書きたいことを書きたいように書くことは大変だ/中崎タツヤ『もたない男』

Posted at 10/12/07

時間というものはいくらあっても全然足りない、と毎日思う。時間があるときに企画したり参加したりしたいろいろなことがこういうときになるとかなりの足枷になってきて困ったなと思う。人間の時間は本当に限りがあって、一日は24時間しかないし一年は365日しかない。そして体力的な限界も、若いころに比べると訪れるのは早く、すぐに身体にがたが来る。創作にかかわっていない時間はちゃんと社会生活を送らなければならないし、そのときにちゃんと体力がないと外世界との応対が支離滅裂になってしまうので、あまり無理も出来ない。自分がいちばん大変なのは精神状態のコントロールなので、無理しすぎると支障を来たすのだ。こういうことがあると、早く創作一本の生活に出来るように、創作でたつきを立てられるように早くなりたいと思う。窓口になってくれる人がいると助かるなということも昔から思っているのだけど、まあそれも難しくマネージャーも創作も実働も生活も基本的にぜんぶ一人でやっている、まあ田舎にいるときはそれでもだいぶ母や職場の人に力を借りているが、創作周りのことはもちろん自分だけでやっている。

昨日はそれなりに直しは進んだ。直したところを今朝また誤字脱字を探したり表現が変なところを直したりする。これがまあ、けっこうある。部分的に直していくと、その結果全体のバランスが変になることもありそうな感じで、そのあたりも考えなければなあと思う。
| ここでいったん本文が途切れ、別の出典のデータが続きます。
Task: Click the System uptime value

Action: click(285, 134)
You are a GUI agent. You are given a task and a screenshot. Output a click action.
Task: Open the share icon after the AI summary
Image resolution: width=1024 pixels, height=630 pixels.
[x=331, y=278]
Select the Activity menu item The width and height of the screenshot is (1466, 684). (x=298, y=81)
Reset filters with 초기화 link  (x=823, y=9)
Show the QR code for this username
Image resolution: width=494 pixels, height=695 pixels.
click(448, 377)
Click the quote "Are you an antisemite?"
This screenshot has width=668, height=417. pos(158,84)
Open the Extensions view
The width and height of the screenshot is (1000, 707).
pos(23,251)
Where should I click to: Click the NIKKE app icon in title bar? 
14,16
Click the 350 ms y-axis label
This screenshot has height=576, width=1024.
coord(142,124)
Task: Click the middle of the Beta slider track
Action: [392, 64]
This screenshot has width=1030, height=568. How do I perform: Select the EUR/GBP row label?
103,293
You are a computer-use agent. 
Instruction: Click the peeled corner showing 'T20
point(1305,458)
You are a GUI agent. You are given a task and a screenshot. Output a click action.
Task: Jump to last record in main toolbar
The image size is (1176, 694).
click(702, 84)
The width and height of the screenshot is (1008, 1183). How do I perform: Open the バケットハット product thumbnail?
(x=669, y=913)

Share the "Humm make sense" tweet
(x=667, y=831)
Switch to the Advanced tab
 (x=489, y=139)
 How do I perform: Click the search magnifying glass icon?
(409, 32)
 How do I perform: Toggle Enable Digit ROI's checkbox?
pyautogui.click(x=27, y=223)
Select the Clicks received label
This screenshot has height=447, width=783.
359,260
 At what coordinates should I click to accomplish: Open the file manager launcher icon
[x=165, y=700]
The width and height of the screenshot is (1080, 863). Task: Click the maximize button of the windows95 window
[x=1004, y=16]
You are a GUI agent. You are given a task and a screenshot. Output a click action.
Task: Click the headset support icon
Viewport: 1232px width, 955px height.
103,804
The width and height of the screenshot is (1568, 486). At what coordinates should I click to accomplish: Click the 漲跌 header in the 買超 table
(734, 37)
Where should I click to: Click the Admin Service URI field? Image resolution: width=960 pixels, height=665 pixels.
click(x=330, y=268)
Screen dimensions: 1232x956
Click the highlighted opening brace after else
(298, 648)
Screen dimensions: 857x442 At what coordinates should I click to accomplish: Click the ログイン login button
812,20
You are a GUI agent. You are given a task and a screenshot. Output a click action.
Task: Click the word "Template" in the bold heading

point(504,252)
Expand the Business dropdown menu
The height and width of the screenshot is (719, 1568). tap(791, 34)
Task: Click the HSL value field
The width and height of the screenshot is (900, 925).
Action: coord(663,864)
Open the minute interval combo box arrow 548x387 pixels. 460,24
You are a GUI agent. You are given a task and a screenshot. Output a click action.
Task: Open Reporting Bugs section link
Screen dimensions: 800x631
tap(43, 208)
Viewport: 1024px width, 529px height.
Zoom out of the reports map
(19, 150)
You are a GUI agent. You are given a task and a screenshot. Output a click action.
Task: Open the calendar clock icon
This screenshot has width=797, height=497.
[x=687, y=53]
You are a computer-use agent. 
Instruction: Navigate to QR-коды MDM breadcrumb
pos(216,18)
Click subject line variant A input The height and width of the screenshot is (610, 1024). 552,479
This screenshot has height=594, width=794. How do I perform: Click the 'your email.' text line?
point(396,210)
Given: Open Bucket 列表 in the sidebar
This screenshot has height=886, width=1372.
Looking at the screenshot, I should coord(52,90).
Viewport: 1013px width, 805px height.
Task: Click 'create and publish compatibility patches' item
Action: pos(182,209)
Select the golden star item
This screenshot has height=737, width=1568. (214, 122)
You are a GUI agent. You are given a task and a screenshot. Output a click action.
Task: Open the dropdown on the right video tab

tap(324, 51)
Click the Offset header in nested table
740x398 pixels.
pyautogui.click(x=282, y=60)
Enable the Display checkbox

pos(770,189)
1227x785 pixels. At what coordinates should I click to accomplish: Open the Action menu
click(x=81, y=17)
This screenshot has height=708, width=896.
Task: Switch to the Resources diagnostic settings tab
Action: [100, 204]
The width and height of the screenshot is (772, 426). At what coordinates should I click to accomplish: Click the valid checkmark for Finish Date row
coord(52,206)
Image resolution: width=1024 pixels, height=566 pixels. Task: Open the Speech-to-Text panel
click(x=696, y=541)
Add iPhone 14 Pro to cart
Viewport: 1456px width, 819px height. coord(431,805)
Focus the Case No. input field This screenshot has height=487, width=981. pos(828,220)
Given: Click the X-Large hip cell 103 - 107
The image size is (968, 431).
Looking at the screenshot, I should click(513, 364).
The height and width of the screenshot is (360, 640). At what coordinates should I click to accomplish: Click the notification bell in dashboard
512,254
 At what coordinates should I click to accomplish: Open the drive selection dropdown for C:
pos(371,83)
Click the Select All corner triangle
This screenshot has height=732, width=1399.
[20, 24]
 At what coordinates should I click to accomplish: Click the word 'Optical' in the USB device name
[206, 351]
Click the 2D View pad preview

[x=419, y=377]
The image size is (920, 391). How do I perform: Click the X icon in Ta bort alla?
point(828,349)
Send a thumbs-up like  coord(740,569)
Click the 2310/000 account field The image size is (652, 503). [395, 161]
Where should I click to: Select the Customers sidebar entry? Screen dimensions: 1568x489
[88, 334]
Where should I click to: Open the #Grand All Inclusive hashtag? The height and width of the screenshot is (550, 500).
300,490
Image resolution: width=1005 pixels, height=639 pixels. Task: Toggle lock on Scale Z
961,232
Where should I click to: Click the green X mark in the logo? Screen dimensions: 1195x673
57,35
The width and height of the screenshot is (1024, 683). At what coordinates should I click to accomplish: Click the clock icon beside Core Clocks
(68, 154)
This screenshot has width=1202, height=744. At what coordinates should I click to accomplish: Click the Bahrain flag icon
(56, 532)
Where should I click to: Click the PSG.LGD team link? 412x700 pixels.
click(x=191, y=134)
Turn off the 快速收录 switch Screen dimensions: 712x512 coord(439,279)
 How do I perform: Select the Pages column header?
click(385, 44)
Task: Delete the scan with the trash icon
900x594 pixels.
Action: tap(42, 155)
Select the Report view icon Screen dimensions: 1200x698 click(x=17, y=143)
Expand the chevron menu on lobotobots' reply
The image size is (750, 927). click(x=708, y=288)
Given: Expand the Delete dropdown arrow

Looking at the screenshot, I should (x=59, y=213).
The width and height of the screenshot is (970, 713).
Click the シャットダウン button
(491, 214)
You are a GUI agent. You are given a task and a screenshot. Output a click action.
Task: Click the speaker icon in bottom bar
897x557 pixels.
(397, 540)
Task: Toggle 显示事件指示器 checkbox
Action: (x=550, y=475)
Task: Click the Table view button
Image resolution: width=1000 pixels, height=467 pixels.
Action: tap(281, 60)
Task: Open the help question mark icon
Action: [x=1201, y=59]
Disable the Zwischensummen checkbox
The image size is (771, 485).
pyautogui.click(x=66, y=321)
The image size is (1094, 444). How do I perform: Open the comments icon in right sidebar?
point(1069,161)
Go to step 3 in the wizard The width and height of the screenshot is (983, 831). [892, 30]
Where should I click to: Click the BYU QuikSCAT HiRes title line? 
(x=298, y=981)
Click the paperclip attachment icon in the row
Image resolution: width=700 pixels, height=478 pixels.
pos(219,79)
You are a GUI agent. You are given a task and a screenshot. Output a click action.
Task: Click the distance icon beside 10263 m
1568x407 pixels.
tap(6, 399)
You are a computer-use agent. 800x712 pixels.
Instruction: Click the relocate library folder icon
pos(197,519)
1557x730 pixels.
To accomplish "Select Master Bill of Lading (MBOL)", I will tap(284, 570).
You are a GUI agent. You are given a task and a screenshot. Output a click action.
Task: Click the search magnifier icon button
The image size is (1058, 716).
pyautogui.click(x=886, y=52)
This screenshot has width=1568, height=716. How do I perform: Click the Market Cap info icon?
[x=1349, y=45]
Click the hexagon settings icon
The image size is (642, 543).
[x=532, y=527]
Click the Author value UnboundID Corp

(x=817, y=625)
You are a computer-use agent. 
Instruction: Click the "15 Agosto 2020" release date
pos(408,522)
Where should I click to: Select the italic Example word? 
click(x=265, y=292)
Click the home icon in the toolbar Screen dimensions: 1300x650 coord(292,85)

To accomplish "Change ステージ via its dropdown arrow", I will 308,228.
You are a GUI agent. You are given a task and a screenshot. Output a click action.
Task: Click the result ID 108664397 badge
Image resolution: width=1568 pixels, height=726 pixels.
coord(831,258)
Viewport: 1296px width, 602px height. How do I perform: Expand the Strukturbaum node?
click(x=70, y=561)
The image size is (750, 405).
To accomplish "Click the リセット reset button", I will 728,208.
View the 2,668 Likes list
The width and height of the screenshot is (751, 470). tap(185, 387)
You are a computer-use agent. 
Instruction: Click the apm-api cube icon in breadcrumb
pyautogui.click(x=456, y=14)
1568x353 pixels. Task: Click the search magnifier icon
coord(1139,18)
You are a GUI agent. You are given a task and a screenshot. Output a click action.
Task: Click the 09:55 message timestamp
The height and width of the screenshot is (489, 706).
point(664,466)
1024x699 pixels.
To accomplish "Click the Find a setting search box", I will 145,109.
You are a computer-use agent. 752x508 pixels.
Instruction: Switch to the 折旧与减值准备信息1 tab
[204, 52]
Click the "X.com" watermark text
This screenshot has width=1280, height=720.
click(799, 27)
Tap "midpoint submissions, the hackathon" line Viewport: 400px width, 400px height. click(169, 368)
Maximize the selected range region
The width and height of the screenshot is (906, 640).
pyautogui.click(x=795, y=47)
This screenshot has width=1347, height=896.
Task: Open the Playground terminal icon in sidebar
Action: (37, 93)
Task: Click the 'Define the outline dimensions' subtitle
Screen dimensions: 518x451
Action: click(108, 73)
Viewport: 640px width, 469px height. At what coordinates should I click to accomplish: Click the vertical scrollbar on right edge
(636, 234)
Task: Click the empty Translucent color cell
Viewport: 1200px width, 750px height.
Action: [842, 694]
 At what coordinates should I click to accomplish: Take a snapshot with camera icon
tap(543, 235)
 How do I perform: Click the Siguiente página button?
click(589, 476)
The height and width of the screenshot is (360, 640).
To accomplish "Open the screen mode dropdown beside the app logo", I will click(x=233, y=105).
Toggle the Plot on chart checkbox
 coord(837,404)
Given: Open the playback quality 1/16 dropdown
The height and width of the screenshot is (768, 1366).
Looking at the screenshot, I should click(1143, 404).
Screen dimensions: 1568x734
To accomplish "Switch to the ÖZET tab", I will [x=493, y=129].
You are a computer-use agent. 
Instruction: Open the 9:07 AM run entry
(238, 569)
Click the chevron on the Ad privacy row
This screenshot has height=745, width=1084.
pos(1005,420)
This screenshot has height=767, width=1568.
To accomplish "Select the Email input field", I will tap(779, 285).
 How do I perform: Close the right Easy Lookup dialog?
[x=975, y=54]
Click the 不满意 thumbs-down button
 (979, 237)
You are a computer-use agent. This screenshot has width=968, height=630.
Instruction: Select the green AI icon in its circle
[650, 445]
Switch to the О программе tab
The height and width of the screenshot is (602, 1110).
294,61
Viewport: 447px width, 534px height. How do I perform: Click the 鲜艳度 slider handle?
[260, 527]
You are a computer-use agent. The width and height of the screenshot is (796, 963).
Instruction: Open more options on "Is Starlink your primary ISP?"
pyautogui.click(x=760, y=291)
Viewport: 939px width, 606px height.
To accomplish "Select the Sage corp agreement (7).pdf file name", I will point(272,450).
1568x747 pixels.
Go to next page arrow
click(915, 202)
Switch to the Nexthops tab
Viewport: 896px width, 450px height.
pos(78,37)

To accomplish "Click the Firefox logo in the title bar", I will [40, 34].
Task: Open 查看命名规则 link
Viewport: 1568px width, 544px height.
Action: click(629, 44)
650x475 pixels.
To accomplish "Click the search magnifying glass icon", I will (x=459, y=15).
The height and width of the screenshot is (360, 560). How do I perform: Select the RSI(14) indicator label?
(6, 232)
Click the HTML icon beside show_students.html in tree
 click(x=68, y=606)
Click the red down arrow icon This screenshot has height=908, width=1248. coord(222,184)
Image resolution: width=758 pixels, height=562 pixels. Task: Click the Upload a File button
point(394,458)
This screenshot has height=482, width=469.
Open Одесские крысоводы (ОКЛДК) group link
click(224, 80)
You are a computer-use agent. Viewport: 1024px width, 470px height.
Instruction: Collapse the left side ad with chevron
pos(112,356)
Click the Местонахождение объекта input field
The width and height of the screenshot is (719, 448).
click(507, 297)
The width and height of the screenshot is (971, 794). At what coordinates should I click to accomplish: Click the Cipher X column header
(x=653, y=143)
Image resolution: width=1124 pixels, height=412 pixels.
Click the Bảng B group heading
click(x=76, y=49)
昨日は午後、気分転換に日本橋に出かける。しかし、街を歩きながら、この街のどこに出かけても、小説の中の海に突き出した岬の突端に広がる夜の草原の場面よりもいい場所にいけることはないんだよなあと思うと、なんだか不思議な感じがし、ややぞっともした。小説の中の風景がリアルに感じられるようになってきたことはいいことだとは思うけど、逆に現実世界とのコンタクトを失いつつあるんじゃないかという気もしたりして。まあたぶん、あんまり深く考える必要もないんだろうけど、要するに相当集中力は高まっている状態なんだなと思う。

もたない男
中崎タツヤ
飛鳥新社

日本橋丸善でいろいろな本をみたが、結局買ったのは中崎タツヤ『もたない男』(飛鳥新社、2010)。スピリッツで「じみへん」を連載していた人だ。この人の仕事場の写真は衝撃的で、物がほとんどゼロに等しいくらいに、ない。ボールペンでもインクが減ってくると上のほうを削って捨ててしまうというくらい、徹底した無駄嫌い。自分の生原稿さえぜんぶ燃やしてしまったというところには何というか鬼気迫るものを感じる。まあ、私はものが溢れた、というかほとんど本だけど、そういう生活をしているのだけど、何というか根本的な、生理的な部分では分かるところがあるなあと思う。ただ私は物をうまく生かして豊かに生活していく、ということを意識的に選択しているところがあり、そこは中崎とは違うなと思う。ただ、徹底的に自分のしたいようにしたらこうなったという中崎の行き方もまた強い衝撃力を持つわけで、少なくとも自分のライフスタイルを見直すきっかけにはなるなと思った。実際、私のまわりもどう処理したらいいかわからないものの山であることは事実で、そういうラジカルな圧力(というかインパクト)を感じさせるものに向き合うと自分もどうにかしなければという気が起こる。そういうふうに言えば村上隆的な表現をすれば中崎の仕事場というのはアートであると言っても過言ではない。

「書きたいこと」を「そのまま」書くことはそう難しいことではない。というかこのブログはわりとそういう風に書いているが、「書きたいこと」を「書きたいように」書くことはそう簡単ではない。逆に言えば、このブログは「書きたいように」は書いてないんだろうなと思う。そのままの荒削りなまま書いていて、書きにくいことのぼかし方もいい加減だから返って変になっていることもある気がする。

書きたいことを書きたいように書く時間と体力と気力を確保することが、今の自分にとって一番大事なことだなと思う。